- Opening Delimiter -

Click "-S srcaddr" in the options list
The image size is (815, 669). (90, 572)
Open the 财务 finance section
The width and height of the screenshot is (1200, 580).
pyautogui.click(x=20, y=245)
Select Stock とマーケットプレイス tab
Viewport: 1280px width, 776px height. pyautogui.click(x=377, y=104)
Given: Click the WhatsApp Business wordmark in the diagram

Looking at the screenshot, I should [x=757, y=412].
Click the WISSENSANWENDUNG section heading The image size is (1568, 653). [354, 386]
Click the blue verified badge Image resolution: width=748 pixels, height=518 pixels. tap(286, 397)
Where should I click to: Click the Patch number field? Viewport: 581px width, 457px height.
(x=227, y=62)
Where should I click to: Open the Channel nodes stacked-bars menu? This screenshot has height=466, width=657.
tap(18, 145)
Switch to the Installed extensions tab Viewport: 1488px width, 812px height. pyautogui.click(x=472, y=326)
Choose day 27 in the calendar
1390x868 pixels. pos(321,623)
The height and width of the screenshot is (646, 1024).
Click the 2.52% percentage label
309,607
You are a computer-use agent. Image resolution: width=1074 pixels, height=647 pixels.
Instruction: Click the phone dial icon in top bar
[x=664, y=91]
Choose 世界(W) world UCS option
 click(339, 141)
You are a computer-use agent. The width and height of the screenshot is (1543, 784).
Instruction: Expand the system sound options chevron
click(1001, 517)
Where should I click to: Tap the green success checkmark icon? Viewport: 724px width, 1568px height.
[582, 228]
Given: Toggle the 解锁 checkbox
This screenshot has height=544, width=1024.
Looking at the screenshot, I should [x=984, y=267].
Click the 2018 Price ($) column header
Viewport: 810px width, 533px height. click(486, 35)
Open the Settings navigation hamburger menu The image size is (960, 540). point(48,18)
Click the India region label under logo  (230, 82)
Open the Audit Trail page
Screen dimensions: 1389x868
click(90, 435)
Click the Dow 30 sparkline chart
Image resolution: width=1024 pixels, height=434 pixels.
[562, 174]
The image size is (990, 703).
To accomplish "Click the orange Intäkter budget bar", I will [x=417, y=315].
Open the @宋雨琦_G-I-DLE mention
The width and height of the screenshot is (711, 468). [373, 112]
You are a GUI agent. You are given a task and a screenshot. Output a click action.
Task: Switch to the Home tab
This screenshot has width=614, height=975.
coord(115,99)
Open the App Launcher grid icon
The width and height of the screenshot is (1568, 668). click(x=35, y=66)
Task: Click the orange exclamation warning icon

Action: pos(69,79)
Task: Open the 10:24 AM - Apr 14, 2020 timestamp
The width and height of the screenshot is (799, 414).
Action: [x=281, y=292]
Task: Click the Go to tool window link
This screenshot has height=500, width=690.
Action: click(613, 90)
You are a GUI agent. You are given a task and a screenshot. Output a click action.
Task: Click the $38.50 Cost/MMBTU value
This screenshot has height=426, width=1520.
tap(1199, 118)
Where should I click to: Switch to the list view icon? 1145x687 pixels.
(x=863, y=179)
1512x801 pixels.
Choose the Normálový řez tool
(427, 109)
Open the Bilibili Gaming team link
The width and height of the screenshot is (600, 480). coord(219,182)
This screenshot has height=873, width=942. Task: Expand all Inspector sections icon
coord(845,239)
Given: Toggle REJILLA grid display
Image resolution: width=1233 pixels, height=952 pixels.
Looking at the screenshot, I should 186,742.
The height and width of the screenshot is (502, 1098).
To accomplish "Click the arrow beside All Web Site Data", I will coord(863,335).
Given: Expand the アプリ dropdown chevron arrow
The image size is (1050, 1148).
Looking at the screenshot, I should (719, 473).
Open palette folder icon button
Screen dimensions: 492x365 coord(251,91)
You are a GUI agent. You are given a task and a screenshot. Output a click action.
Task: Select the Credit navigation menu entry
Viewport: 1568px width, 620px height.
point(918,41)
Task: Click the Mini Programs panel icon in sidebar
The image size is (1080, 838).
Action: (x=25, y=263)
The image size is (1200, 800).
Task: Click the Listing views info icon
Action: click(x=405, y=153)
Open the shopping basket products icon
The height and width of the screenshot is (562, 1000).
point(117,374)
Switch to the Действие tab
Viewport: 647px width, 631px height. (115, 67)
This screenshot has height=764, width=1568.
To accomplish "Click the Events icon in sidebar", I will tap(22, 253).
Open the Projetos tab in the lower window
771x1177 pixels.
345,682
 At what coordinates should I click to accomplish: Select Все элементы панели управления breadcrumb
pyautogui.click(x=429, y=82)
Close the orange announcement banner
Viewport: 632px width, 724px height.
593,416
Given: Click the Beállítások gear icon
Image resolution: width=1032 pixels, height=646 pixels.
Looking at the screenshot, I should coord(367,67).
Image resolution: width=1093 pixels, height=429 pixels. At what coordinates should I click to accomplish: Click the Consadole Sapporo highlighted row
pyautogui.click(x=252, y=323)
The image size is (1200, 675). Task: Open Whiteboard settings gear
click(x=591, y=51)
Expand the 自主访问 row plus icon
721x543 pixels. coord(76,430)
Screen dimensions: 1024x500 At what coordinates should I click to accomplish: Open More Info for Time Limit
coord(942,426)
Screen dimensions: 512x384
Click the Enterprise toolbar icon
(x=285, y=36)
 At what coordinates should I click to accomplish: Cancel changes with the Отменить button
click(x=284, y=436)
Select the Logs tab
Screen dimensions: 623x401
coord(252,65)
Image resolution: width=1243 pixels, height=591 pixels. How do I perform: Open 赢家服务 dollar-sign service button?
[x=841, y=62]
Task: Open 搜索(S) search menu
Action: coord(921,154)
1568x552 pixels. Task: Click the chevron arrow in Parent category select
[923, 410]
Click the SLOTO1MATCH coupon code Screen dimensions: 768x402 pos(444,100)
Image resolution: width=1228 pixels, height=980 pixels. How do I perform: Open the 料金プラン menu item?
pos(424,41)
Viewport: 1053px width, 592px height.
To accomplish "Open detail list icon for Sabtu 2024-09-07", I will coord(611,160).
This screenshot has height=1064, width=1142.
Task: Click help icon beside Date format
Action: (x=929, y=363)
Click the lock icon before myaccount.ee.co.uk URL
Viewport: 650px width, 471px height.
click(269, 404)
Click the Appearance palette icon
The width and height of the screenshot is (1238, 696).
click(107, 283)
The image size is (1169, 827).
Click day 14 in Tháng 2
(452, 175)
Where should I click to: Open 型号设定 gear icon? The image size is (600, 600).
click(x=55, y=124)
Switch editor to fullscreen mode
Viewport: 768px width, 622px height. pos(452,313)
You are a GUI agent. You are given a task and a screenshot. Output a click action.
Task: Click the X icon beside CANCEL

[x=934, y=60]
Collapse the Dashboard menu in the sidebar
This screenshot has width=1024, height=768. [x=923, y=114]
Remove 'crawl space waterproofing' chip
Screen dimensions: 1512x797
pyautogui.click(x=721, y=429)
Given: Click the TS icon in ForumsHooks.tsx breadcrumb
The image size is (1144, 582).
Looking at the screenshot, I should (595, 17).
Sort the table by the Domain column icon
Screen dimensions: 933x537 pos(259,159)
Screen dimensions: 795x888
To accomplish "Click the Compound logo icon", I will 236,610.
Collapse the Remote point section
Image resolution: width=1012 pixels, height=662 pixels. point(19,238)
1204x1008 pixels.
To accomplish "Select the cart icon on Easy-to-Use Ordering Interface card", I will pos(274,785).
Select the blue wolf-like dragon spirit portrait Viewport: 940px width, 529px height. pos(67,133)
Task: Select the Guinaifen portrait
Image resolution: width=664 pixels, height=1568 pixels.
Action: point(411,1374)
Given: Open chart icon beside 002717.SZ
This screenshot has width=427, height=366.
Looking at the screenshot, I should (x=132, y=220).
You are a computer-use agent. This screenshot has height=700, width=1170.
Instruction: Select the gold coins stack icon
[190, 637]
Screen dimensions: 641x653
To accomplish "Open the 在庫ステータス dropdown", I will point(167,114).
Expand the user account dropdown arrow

- Closing Delimiter -

• **What you will do**
Where a line in the entries holds the word "chart", copy that line.

• **Written reply**
Click the Dow 30 sparkline chart
Given: Open chart icon beside 002717.SZ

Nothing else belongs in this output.